Architecture
Now let's discuss how the architecture of our solution will look like. It will be a little different from the RTMP to HLS architecture. In most cases communication with a RTSP server is split into two phases:
- Negotiation of the stream parameters over RTSP.
- Receiving RTP stream(s) that the client and server have agreed upon.
Both of these phases are handled by RTSP Source. Let's take a closer look how each of them folds out:
Establishing the connection
When establishing a connection the source will act as a connection manager, initializing the RTSP session and starting the stream playback. It communicates with the server using the RTSP requests.
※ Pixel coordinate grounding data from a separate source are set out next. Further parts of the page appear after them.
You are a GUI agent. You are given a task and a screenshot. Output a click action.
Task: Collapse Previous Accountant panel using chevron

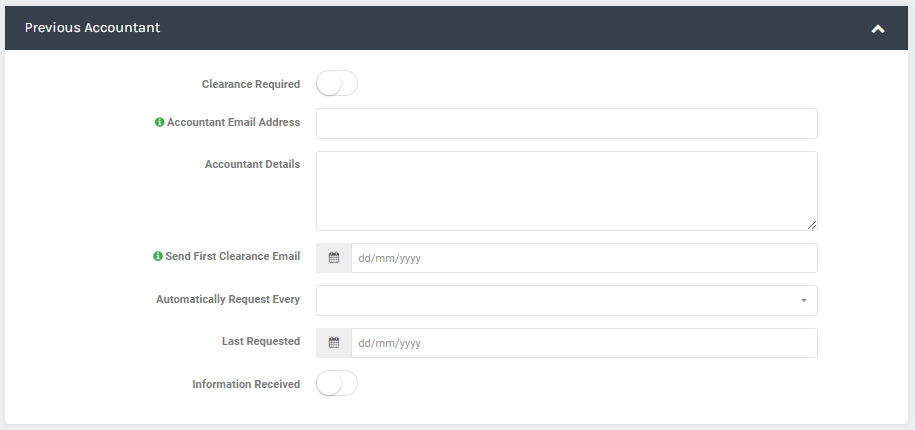pyautogui.click(x=878, y=28)
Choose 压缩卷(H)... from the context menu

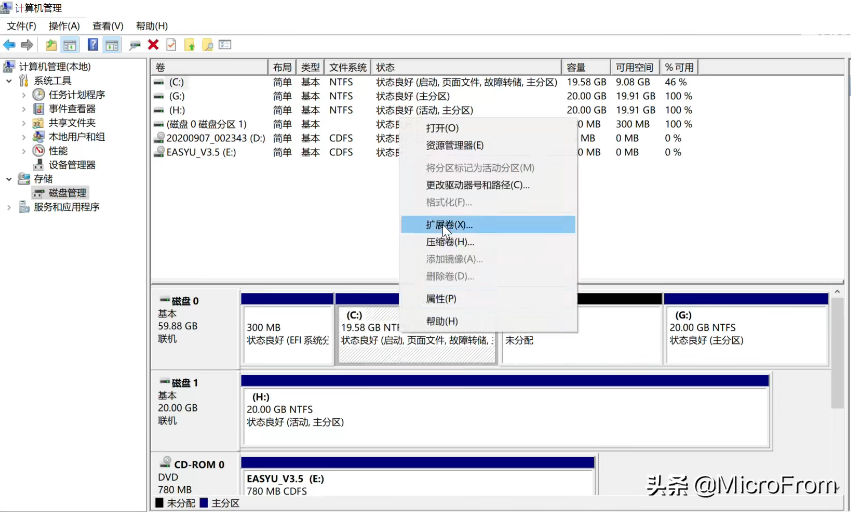click(x=450, y=242)
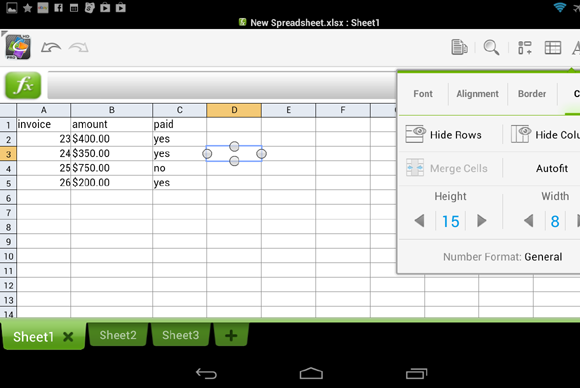Open the Border tab

coord(532,94)
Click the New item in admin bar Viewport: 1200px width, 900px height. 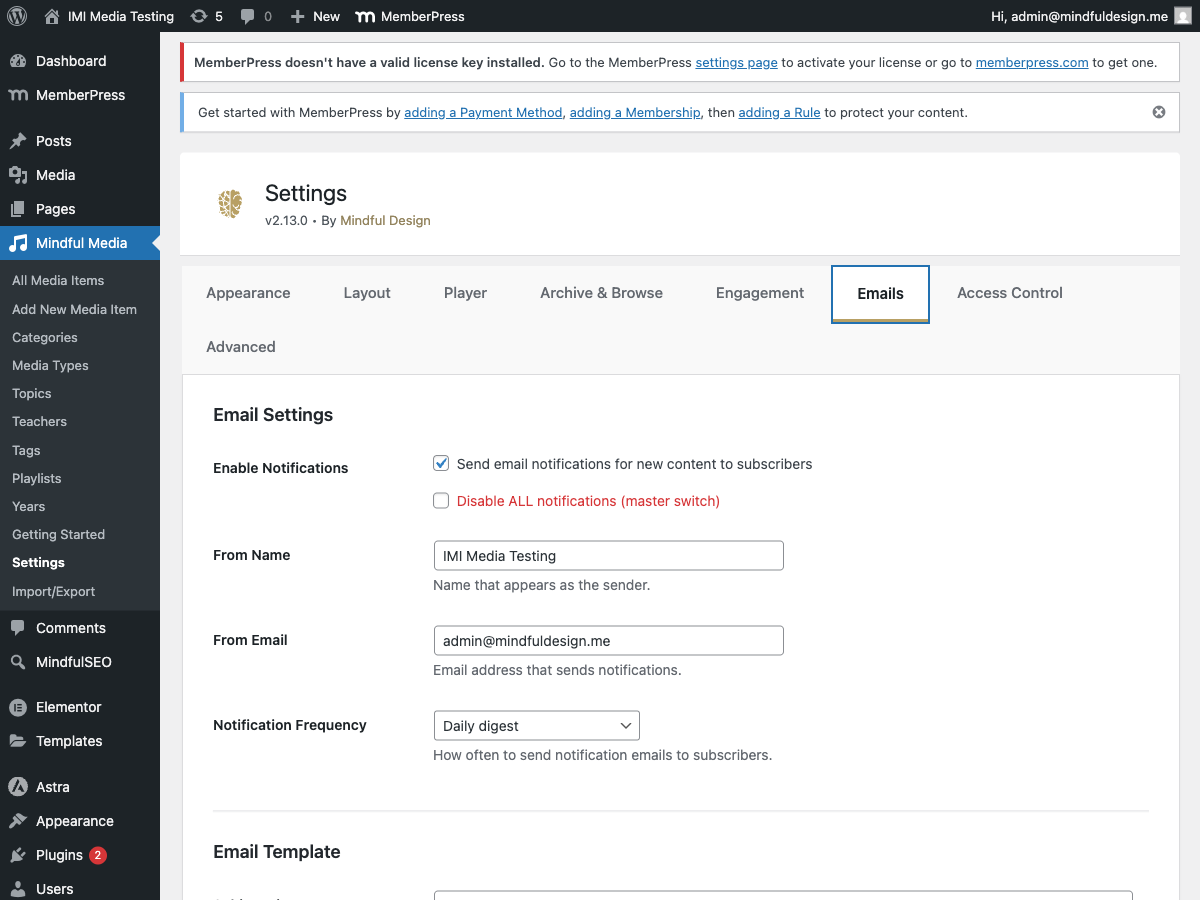click(314, 16)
In fact, we won't need many requests to start playing the stream - take a look at the desired message flow:
First we want to get the details of the video we will be playing, by sending the DESCRIBE method.
Then we call the SETUP method, defining the transport protocol (RTP) and client port used for receiving the stream.
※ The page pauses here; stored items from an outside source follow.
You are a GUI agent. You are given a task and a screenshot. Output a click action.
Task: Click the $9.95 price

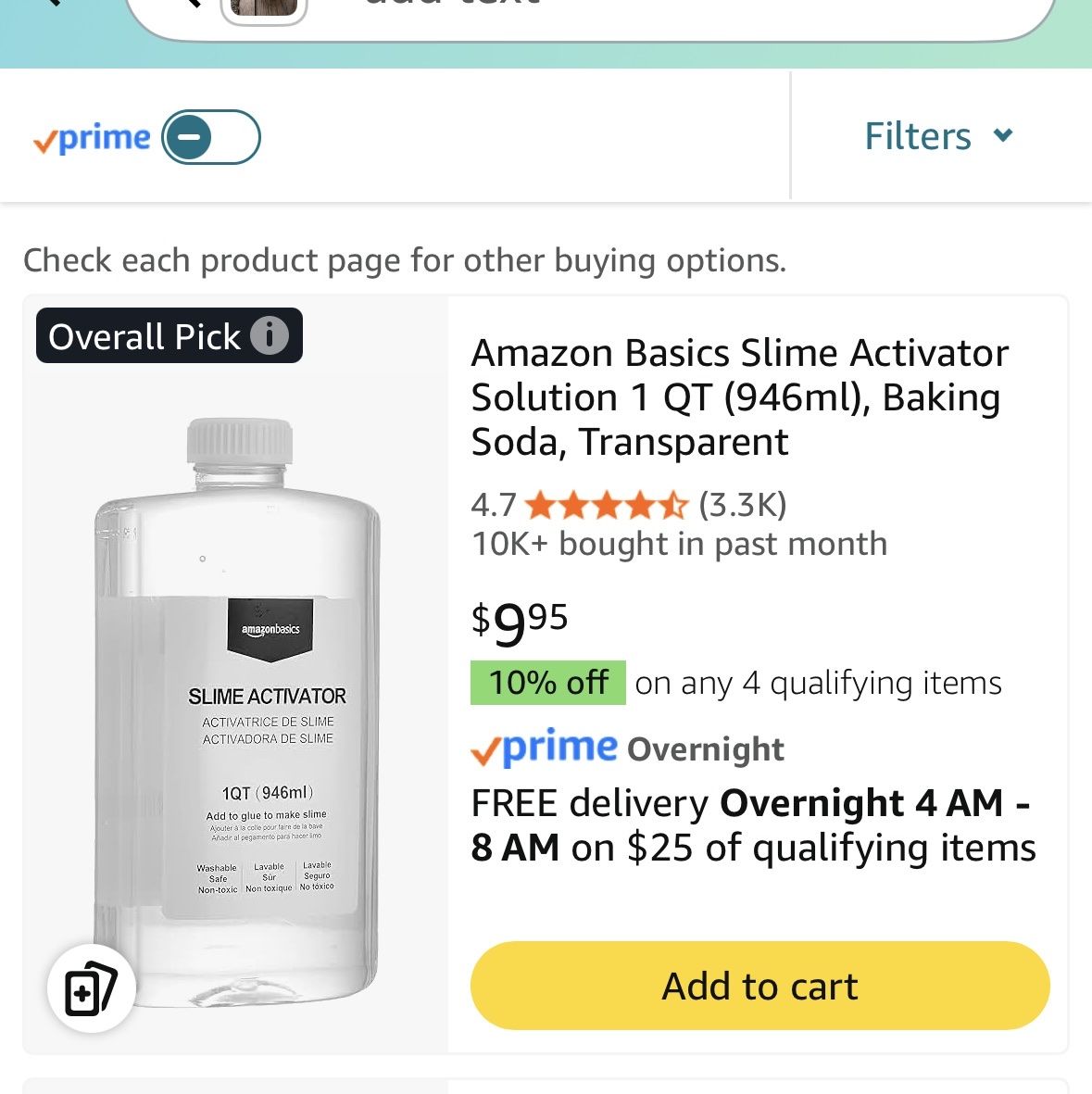[x=519, y=623]
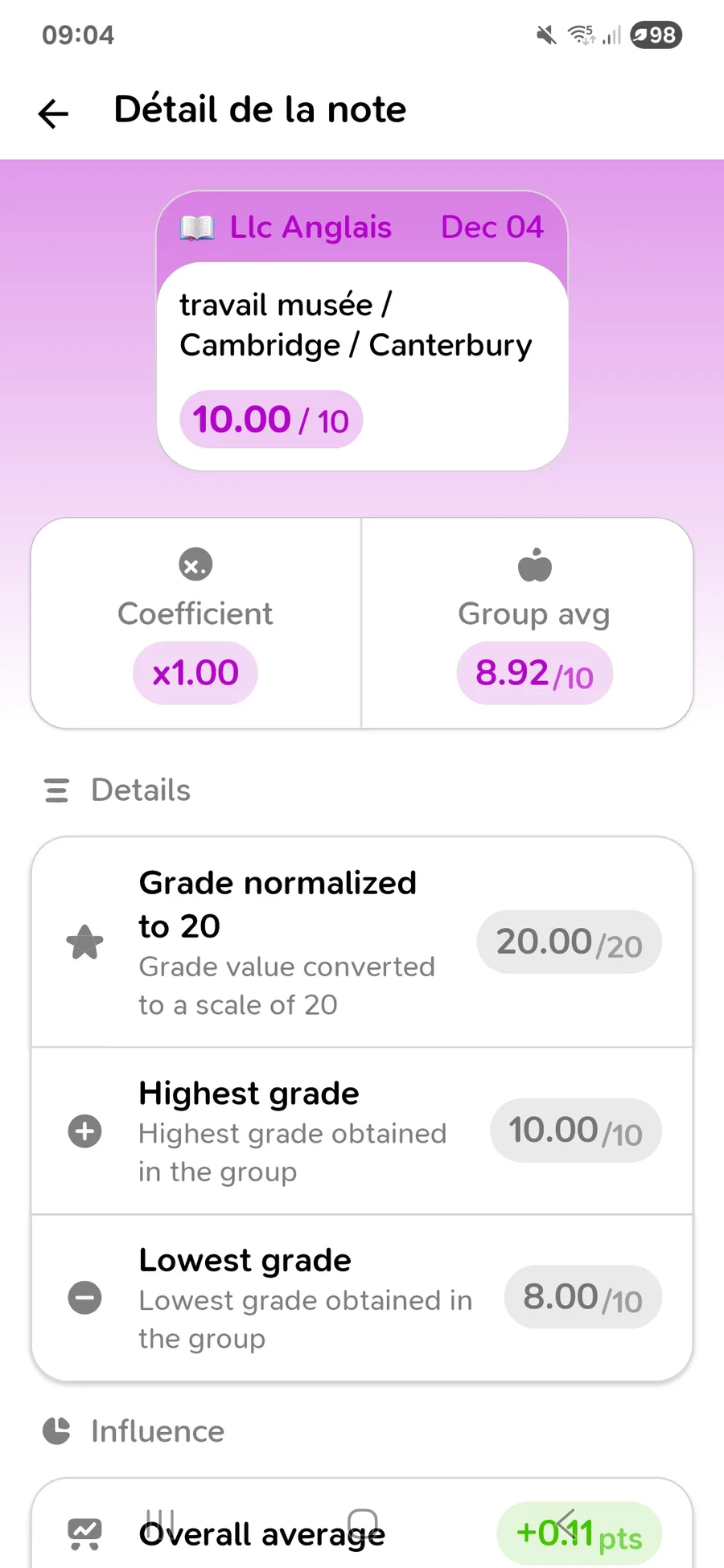Tap the 8.00/10 lowest grade value

[x=582, y=1297]
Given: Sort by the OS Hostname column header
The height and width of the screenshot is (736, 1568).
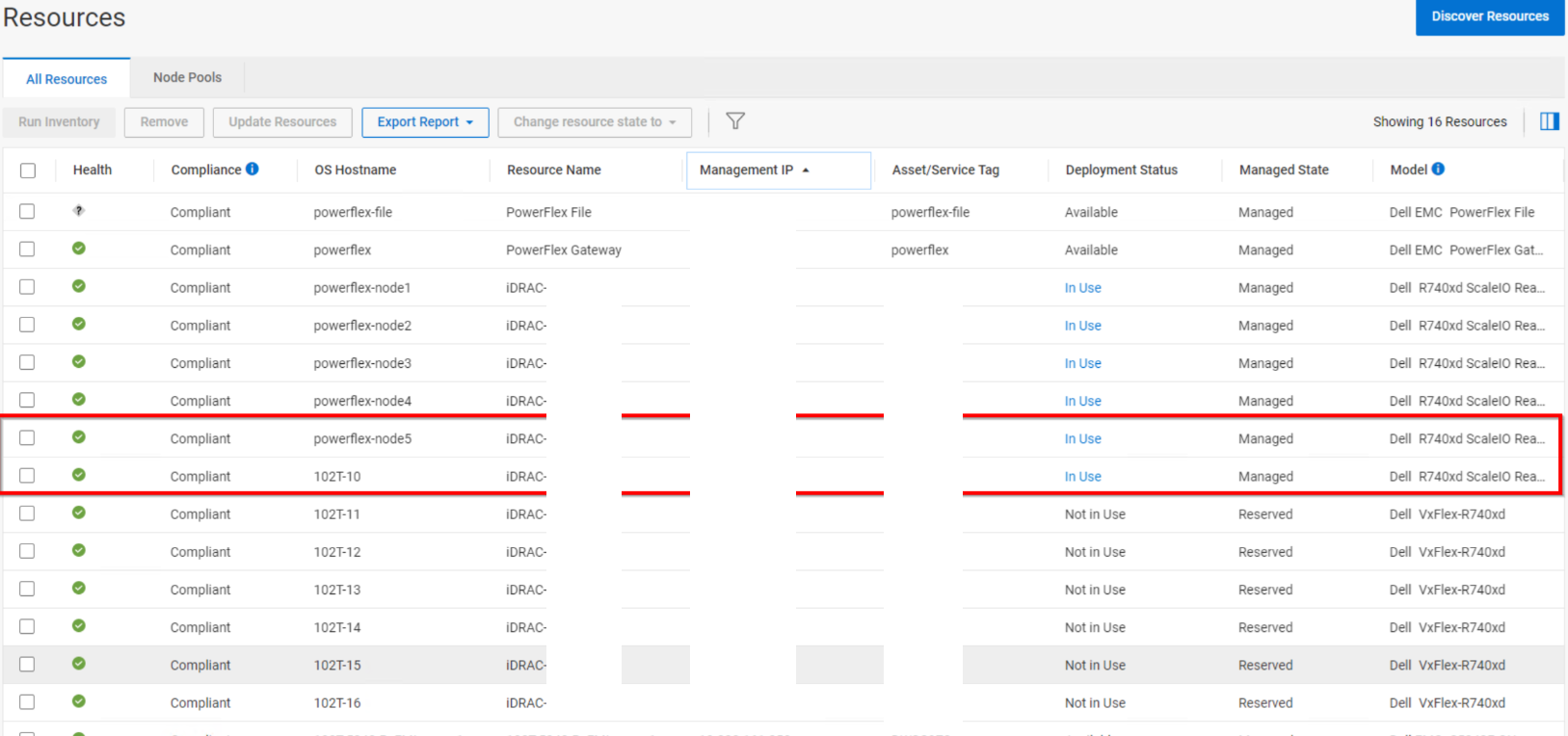Looking at the screenshot, I should (x=355, y=171).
Now we can start the stream using PLAY method.
Receiving the stream
The source is a bin containing a few elements, each of them performing a specific media processing task. You can definitely notice some similarities to the pipeline described in the RTMP architecture. However, we will only be processing video so only the video processing elements will be necessary.
We have already used the H264 Parser and HLS Sink Bin elements in the RTMP pipeline, take a look at the RTMP to HLS architecture chapter for details of the purpose of those elements.
Let us describe briefly what is the purpose of the other components:
UDP Source
This element is quite simple - it receives UDP packets from the network and sends their payloads to the next element.
RTP Demuxer
This element is responsible for getting media packets out of the RTP packets they were transported in and routing them according to their SSRC. In our case we only receive a single video stream, so only one output will be used.
RTP H264 Depayloader
When transporting H264 streams over RTP they need to be split into chunks and have some additional metadata included. This element's role is to unpack the RTP packets it receives from the Demuxer into a pure H264 stream that can be processed further.